The writing lets both actors down. Lynn has constructed something closer to a conversation piece than a plot. The first act establishes Hacker’s predicament with the slow deliberation of a civil servant composing a memorandum, while the second abandons dramatic momentum in favour of a rolling seminar on contemporary issues. Brexit, cancel culture, inheritance tax, trigger warnings, diversity policies – all ticked off with efficiency. The original series was brilliant because its satire emerged from the machinery of government itself, the gap between what politicians say and what civil servants do. Here, the characters mostly just discuss topics, like Question Time panellists.
There are laughs, to be fair. William Chubb does solid, dry work as Sir David, bearing bad news with practised sympathy. A stairlift provides reliable physical comedy, and Hacker’s inability to manage his trouser zip delivers the kind of gentle sight gag the Apollo audience lapped up. But genuinely sharp laughs – the kind that made the TV series essential viewing and Margaret Thatcher grant the crew access to Number 10 – are thin on the ground.

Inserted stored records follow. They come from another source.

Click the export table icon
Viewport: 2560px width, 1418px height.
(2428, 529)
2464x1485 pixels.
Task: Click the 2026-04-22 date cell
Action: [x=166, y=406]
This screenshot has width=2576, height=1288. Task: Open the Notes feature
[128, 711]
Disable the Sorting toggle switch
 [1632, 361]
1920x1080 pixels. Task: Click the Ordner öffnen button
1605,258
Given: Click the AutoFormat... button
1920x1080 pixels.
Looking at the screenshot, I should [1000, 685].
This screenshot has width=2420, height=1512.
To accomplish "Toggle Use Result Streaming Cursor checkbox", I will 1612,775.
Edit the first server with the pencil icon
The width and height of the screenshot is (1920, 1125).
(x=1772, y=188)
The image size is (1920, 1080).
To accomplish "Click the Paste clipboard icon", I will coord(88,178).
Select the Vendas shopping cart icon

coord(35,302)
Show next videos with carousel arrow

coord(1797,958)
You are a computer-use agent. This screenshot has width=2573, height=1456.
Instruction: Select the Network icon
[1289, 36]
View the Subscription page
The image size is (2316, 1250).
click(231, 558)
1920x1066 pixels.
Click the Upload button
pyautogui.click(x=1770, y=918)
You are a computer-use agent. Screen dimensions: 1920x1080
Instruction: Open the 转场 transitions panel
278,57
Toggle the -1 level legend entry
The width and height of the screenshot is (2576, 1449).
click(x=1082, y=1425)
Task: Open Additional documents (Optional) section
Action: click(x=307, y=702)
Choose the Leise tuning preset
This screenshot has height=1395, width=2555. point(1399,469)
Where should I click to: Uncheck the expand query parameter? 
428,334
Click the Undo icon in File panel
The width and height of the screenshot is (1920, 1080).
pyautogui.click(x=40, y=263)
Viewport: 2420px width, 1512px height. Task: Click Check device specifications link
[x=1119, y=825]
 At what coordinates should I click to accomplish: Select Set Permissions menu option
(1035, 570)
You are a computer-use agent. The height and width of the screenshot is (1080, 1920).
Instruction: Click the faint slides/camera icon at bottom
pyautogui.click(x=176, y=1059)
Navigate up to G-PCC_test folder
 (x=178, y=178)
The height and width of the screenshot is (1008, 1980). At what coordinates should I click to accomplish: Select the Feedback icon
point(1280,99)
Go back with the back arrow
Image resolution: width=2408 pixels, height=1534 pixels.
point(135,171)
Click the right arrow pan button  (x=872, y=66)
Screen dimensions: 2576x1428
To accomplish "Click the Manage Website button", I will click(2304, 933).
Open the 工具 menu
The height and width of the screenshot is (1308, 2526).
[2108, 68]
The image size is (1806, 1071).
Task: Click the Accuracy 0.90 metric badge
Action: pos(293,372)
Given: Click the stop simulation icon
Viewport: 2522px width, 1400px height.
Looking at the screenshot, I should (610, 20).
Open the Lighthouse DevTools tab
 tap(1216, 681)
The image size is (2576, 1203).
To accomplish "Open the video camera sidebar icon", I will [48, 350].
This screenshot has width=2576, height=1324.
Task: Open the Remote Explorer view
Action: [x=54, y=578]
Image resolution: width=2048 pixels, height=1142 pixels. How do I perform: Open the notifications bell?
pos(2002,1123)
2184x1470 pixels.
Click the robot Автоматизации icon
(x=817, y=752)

The production looks handsome enough. Lee Newby’s set captures the faded grandeur of a minor Oxford lodge with pleasing detail and Leo Flint’s video projections give us shifting seasons beyond the bay windows – a quietly effective metaphor for the passing of time these characters are trying to ignore. Lynn and his co-director Michael Gyngell keep the pace ticking over, though the evening could easily lose 15 minutes without anyone noticing.
What the play does well, perhaps unexpectedly, is allow its characters to grow old. There is genuine tenderness in the way Hacker and Sir Humphrey circle each other in their declining years, two men whose entire relationship was built on institutional power discovering what remains when the institutions have moved on.
Fans of the original may find enough to justify an evening out. The verbal fencing still has its moments, the characters remain loveable, and there is comfort in spending time in their company. But this is a show running on the fumes of something that was once magnificent, and the absence of Jay’s co-authorship is felt in every scene that reaches for a punchline and finds only a talking point. These right honourable gentlemen, two of British comedy’s most treasured creations, deserved a sharper send-off.